Among the heroes who emerged on that first day was the helicopter crew from the Snohomish County Sheriff's Office.

The crew has decades of experience, and their job is to respond to disasters, but two years later, they'll tell you what happened in Oso is something they took to heart.

"You don't take stuff for granted," said Randy Fay, who helped pull several survivors from the mud, including four-year-old Jacob Spillers.

Jacob's father and three siblings were killed in the landslide. His mother was not home when the slide took place.

"I had some real struggles afterwards, because I have grandsons who are Jacob's age, so I think like a lot of people, I went through this process where I was super-imposing my grandson in that situation."

Chief Pilot Bill Quistorf agrees, the experience changed him.

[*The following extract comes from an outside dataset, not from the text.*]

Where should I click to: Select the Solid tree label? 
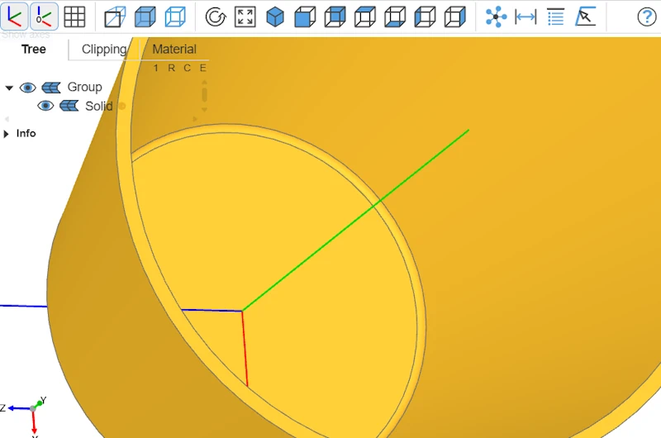(98, 106)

"Just having, maybe more compassion for people that are going through a tough time, that lost everything, he said. "When you see it firsthand."

What happened in Oso also changed the way that the helicopter team train. Now, they work a lot more on collaboration and communication with crews on the ground.

"This training is intentional," said Fay. "And we do it with King County and Pierce County and Snohomish County, to try to get a much more integrated response, if we have something like that happen regionally again."